MATERIAL PROVIDED
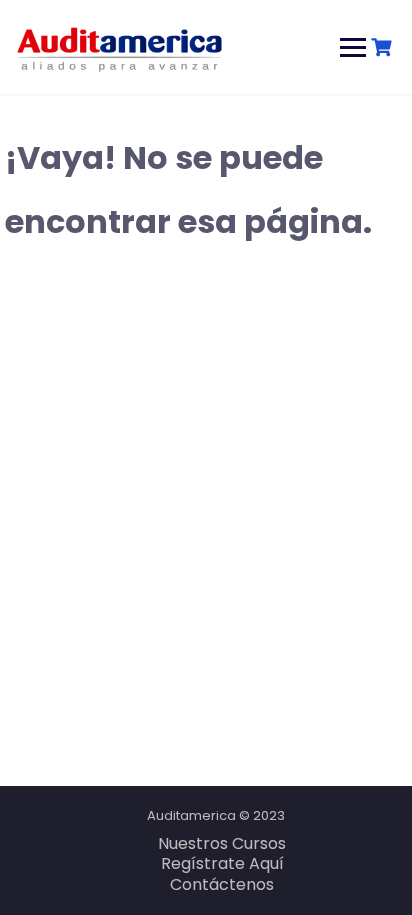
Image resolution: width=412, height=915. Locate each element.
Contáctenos (222, 884)
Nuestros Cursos (222, 843)
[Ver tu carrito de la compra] (384, 47)
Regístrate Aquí (222, 863)
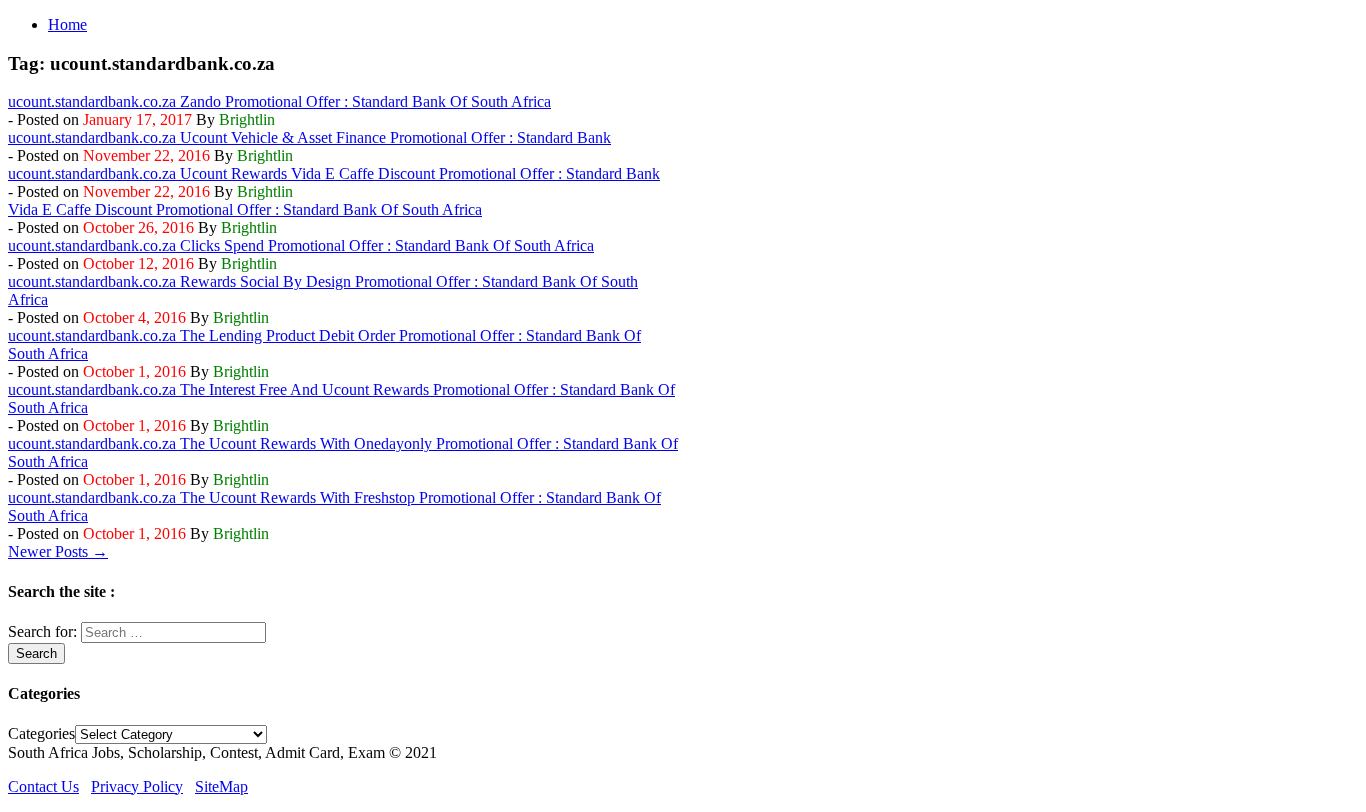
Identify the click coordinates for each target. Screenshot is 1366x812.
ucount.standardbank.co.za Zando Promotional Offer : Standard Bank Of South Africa (279, 101)
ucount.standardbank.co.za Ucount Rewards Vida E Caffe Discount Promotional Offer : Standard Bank (334, 173)
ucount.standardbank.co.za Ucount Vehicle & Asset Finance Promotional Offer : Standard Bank (309, 137)
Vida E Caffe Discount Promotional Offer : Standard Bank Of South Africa (245, 209)
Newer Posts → (58, 551)
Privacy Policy (137, 786)
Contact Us (43, 786)
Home (67, 24)
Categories (41, 733)
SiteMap (221, 786)
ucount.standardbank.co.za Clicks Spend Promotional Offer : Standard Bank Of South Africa (301, 245)
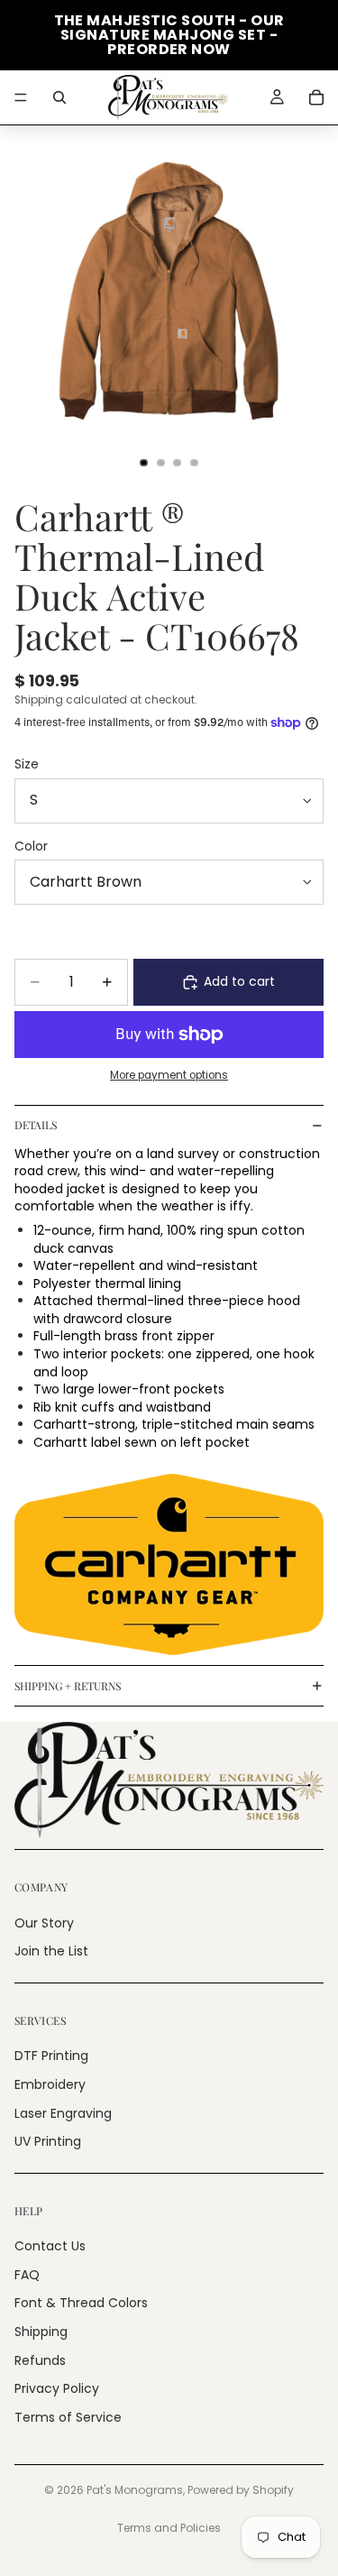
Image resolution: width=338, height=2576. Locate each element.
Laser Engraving (63, 2112)
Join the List (51, 1951)
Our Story (44, 1922)
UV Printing (47, 2141)
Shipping (41, 2332)
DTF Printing (51, 2056)
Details (35, 1125)
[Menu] (20, 97)
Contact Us (50, 2246)
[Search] (59, 97)
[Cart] (316, 97)
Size (26, 764)
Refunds (40, 2360)
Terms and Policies (169, 2527)
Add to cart (239, 981)
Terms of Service (68, 2417)
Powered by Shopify (240, 2490)
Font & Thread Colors (81, 2303)
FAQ (27, 2275)
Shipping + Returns (67, 1686)
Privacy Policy (56, 2388)
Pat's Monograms (135, 2490)
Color (31, 846)
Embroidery (50, 2084)
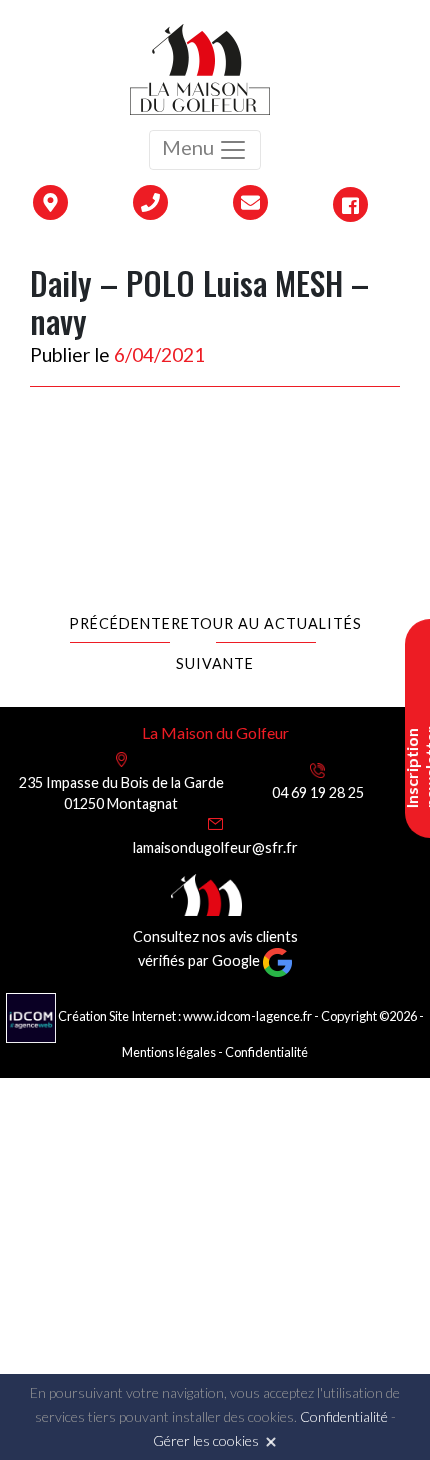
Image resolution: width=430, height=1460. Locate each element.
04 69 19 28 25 (318, 792)
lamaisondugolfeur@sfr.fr (215, 847)
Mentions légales (169, 1052)
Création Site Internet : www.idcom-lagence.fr (185, 1016)
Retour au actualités (266, 623)
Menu (190, 147)
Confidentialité (266, 1052)
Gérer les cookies (206, 1440)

WHAT YOU ARE ASKED TO DO
Would you reproduce the lines from the one with "Privacy Policy (56, 2388)" through the final line of the data above, exactly and only those, without any pictures?

RESULT OF THE TASK
Privacy Policy (56, 2388)
Pat's Monograms (135, 2490)
Color (31, 846)
Embroidery (50, 2084)
Image resolution: width=430, height=1460. Locate each element.
04 69 19 28 25 (318, 792)
lamaisondugolfeur@sfr.fr (215, 847)
Mentions légales (169, 1052)
Création Site Internet : www.idcom-lagence.fr (185, 1016)
Retour au actualités (266, 623)
Menu (190, 147)
Confidentialité (266, 1052)
Gérer les cookies (206, 1440)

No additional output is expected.